We bought a 326rl three weeks and love it!


----------



## ba3darcher (Feb 23, 2015)

ZUL8TR said:


> We went to RV show this past weekend and fell in love with the 326RL, has full size king bed, it has two ,I repeat two refrigerators, three slides, lots of storage and large bath. It would be a very nice upgrade from my 268rL. Anyone have one that could give me more info.


We bought a 326rl three weeks and love it!
[/quote]
We also love this trailer and are really thinking about pulling the trigger. I realize you have only had for a short period of time any dislikes are problems thus far?


----------



## wheelieboy1 (May 22, 2015)

ZUL8TR said:


> We went to RV show this past weekend and fell in love with the 326RL, has full size king bed, it has two ,I repeat two refrigerators, three slides, lots of storage and large bath. It would be a very nice upgrade from my 268rL. Anyone have one that could give me more info.
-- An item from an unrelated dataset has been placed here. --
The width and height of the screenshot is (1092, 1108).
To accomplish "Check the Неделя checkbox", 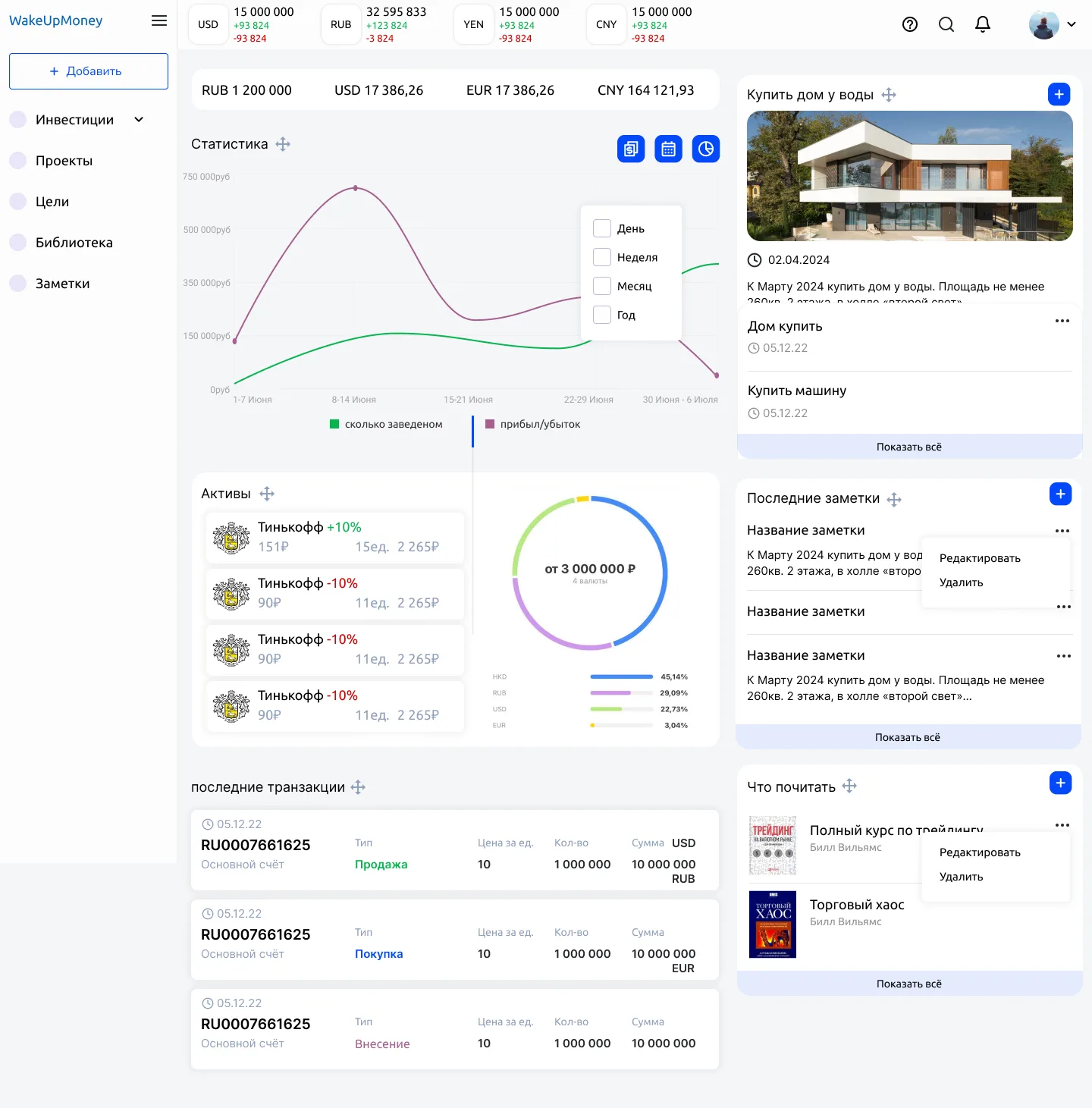I will [x=602, y=257].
We bought a 326rl three weeks and love it!
[/quote]

Did you figure out how cushion configuration to convert the dinette to a bed? We have tried, but no success. Any info would be greatly appreciated.


----------



## Outback326RL (Aug 9, 2015)

We just ordered our 326rl from a local dealer that had a couple of them in stock and take delivery on Tuesday. We are so excited. Love the king bed, dual refers, lots of sleeping space. Any pointers anyone has would be appreciated. A little nervous on going from towing a 40ft 5th wheel to this long thing, but hopefully all will go just fine.


----------



## Outback326RL (Aug 9, 2015)

We just sold our 40ft 5th wheel. Have never pulled anything this long. A little nervous about having soooooo much behind me.


----------



## Outback326RL (Aug 9, 2015)

wheelieboy1 said:


> We went to RV show this past weekend and fell in love with the 326RL, has full size king bed, it has two ,I repeat two refrigerators, three slides, lots of storage and large bath. It would be a very nice upgrade from my 268rL. Anyone have one that could give me more info.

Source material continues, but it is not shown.